I think the OP's request, or at least mine is, that developers may not want to blanket dequeue ALL Gutenberg styles on the front end. The problem with that is then you have to re-create all these styles again in our custom theme.
Instead, there should be a way to just remove some element styles -- i.e. button styles. That way we aren't left with having to overwrite all the default button styles. It's particularly annoying you have to do this when you've already unregistered the button like so:
wp.blocks.unregisterBlockStyle( 'core/button', 'default' );
The extra frustration is then when you've unregistered all the included button styles, then registered your own button style names, however you then still have the default button styles on the front end that you have to overwrite.
Thank you for clarifying! I think that makes it different enough to re-open separately from #7776 to get another opinion/review.
The extra frustration is then when you've unregistered all the included button styles, then registered your own button style names, however you then still have the default button styles on the front end that you have to overwrite.

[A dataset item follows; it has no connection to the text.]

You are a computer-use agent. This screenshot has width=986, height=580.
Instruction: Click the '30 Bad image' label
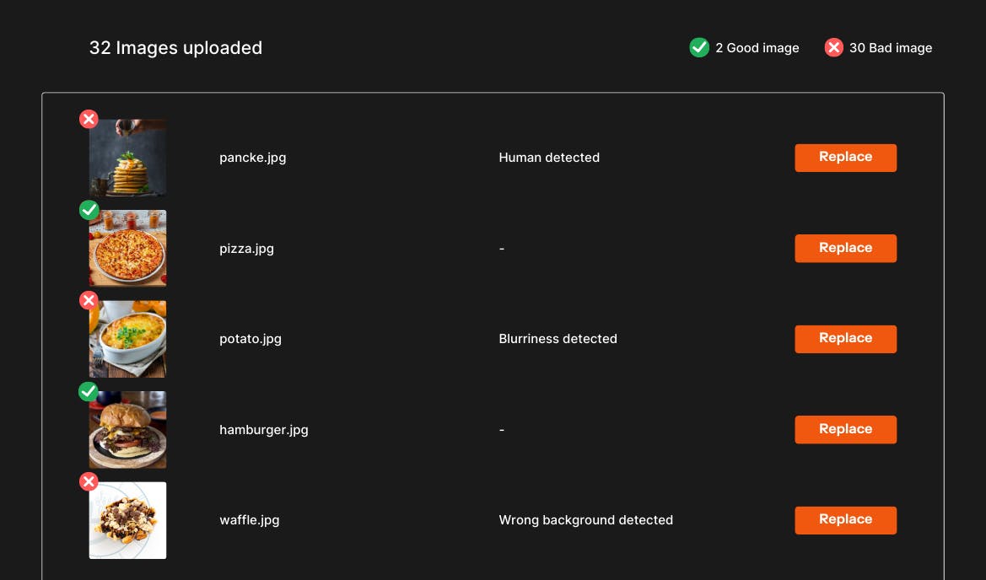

There's already a mechanism for moving opinionated styles to theme.scss
in core blocks so that they are only loaded if the theme does add_theme_support( 'wp-block-styles' )
. There might be cases where this is not properly setup for a specific block, and it'd be great to open a proposal for those on how to split the styles between structure and appearance.
Sorry if I'm missing something, but I haven't used add_theme_support( 'wp-block-styles' )
, however my custom button styles for core/button
are still loading the default styles.
// ++ create custom button style names + remove included buttons styles
wp.blocks.registerBlockStyle( 'core/button', {
name: 'standard',
label: 'Standard Button'
} );
wp.domReady( () => {
wp.blocks.unregisterBlockStyle( 'core/button', 'default' );
wp.blocks.unregisterBlockStyle( 'core/button', 'outline' );
wp.blocks.unregisterBlockStyle( 'core/button', 'squared' );
} );
Most helpful comment
I think the OP's request, or at least mine is, that developers may not want to blanket dequeue ALL Gutenberg styles on the front end. The problem with that is then you have to re-create all these styles again in our custom theme.
Instead, there should be a way to just remove some element styles -- i.e. button styles. That way we aren't left with having to overwrite all the default button styles. It's particularly annoying you have to do this when you've already unregistered the button like so:
wp.blocks.unregisterBlockStyle( 'core/button', 'default' );
The extra frustration is then when you've unregistered all the included button styles, then registered your own button style names, however you then still have the default button styles on the front end that you have to overwrite.